Capstone Projects in SQL

As part of my professional development and data analysis interests, I have completed various lessons and projects in SQL. A number of them are highlighted below, but for a more complete collection of SQL skills I have developed, please click here.

Social Media Analytics

-Window Functions and Subqueries-

Introduction

A digital marketing agent is looking to study the ad campaigns used by some of the most-followed Instagram accounts in the world. To achieve this task, assistance is required to analyse monthly account data including the change in the number of followers as well as the amount of content posted by each account.

The database consists of one table:

  • social_media

The database schema is shown below:

table: social_media

Column Description
username Username of Instagram account
month Month number for which data is recorded
posts Number of posts by each account in a given month
followers_change Change in account followers for a given month

Queries

SQL queries are used to answer the following questions:

1. Explore the dataset

SELECT *
FROM social_media;

Output:

username month posts followers_change
ladygaga 1 32 6.27
ladygaga 2 39 4.71
ladygaga 3 39 5.73
ladygaga 4 41 5.43
ladygaga 5 45 4.99
ladygaga 6 5 2.52
ladygaga 7 41 4.61
ladygaga 8 44 3.91
cristiano 1 21 5.33
cristiano 2 19 4.93
cristiano 3 7 4.3
cristiano 4 17 5.74
cristiano 5 20 5.81
cristiano 6 19 5.74
cristiano 7 15 5.99
cristiano 8 21 4.6
arianagrande 1 12 3.69
arianagrande 2 22 4.4
arianagrande 3 14 4.93
arianagrande 4 22 4.12
arianagrande 5 48 5.47
arianagrande 6 14 4.01
arianagrande 7 23 3.71
arianagrande 8 24 4.02
therock 1 44 3.75
therock 2 44 3.15
therock 3 36 3.5
therock 4 56 4.4
therock 5 70 3.77
therock 6 19 3.25
therock 7 62 3.54
therock 8 56 4.32
aliaabhatt 1 9 1.15
aliaabhatt 2 14 1.16
aliaabhatt 3 25 1.52
aliaabhatt 4 9 1.57
aliaabhatt 5 9 1.47
aliaabhatt 6 7 -0.76
aliaabhatt 7 5 1.09
aliaabhatt 8 13 1
theellenshow 1 129 1.76
theellenshow 2 123 1.43
theellenshow 3 126 1.88
theellenshow 4 104 1.41
theellenshow 5 121 1.73
theellenshow 6 72 1.26
theellenshow 7 30 1.16
theellenshow 8 0 0.79
leomessi 1 2 0.03
leomessi 2 4 0.01
leomessi 3 1 0.02
leomessi 4 3 0.01
leomessi 5 2 0.01
leomessi 6 1 0.01
leomessi 7 0 0.03
leomessi 8 2 0.05

2. Select all the monthly data stored in the dataset, but only for accounts with a total number of posts greater than 300 over the 8 months.
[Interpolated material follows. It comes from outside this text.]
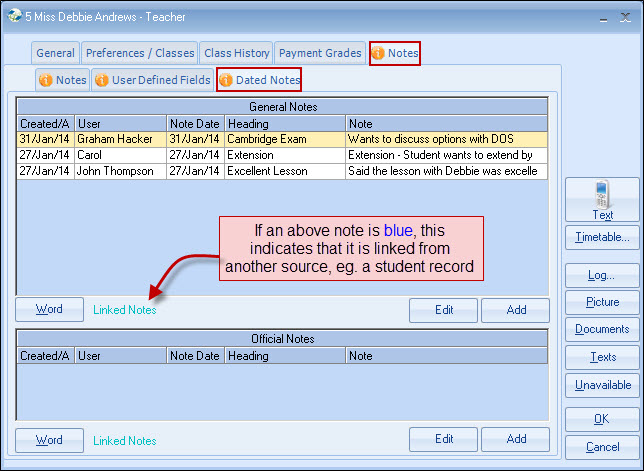This screenshot has height=471, width=644.
Task: Open the Preferences / Classes tab
Action: click(x=139, y=53)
Add a column to the table showing the running total of followers after each month

WITH filtered_table AS(
  SELECT *
  FROM social_media
  WHERE username IN(
    SELECT username
    FROM social_media
    GROUP BY username
    HAVING SUM(posts) > 300
    )
)
SELECT username, month, posts, followers_change,
  ROUND(SUM(followers_change) OVER (
    PARTITION BY username 
    ORDER BY month
  ), 2) AS 'followers_running_tot'
FROM filtered_table;

Output:

username month posts followers_change followers_running_tot
theellenshow 1 129 1.76 1.76
theellenshow 2 123 1.43 3.19
theellenshow 3 126 1.88 5.07
theellenshow 4 104 1.41 6.48
theellenshow 5 121 1.73 8.21
theellenshow 6 72 1.26 9.47
theellenshow 7 30 1.16 10.63
theellenshow 8 0 0.79 11.42
therock 1 44 3.75 3.75
therock 2 44 3.15 6.9
therock 3 36 3.5 10.4
therock 4 56 4.4 14.8
therock 5 70 3.77 18.57
therock 6 19 3.25 21.82
therock 7 62 3.54 25.36
therock 8 56 4.32 29.68

Visualisation of Results

The results were imported into RStudio (data analysis in R programming language) to visualise the results using the ggplot2 library. There was particular interest in how the total number of followers for each account changed throughout the months analysed:

Funnel for Mattresses and More

-Joins and Aggregates for Business Analytics-

Introduction

Mattresses and More is a bedding essentials e-commerce store. Their purchase funnel is:

  1. User browses products and adds them to shopping cart

  2. User views shopping cart and proceeds to checkout page

  3. Use enters payment details and purchases the products

The Management Team is requesting to see the conversion of users from the browse to the checkout stage, and from the checkout to the purchase stage. As a sales analyst, I am tasked to provide this information, as well as to examine the trend in the data on the approach to Christmas Day.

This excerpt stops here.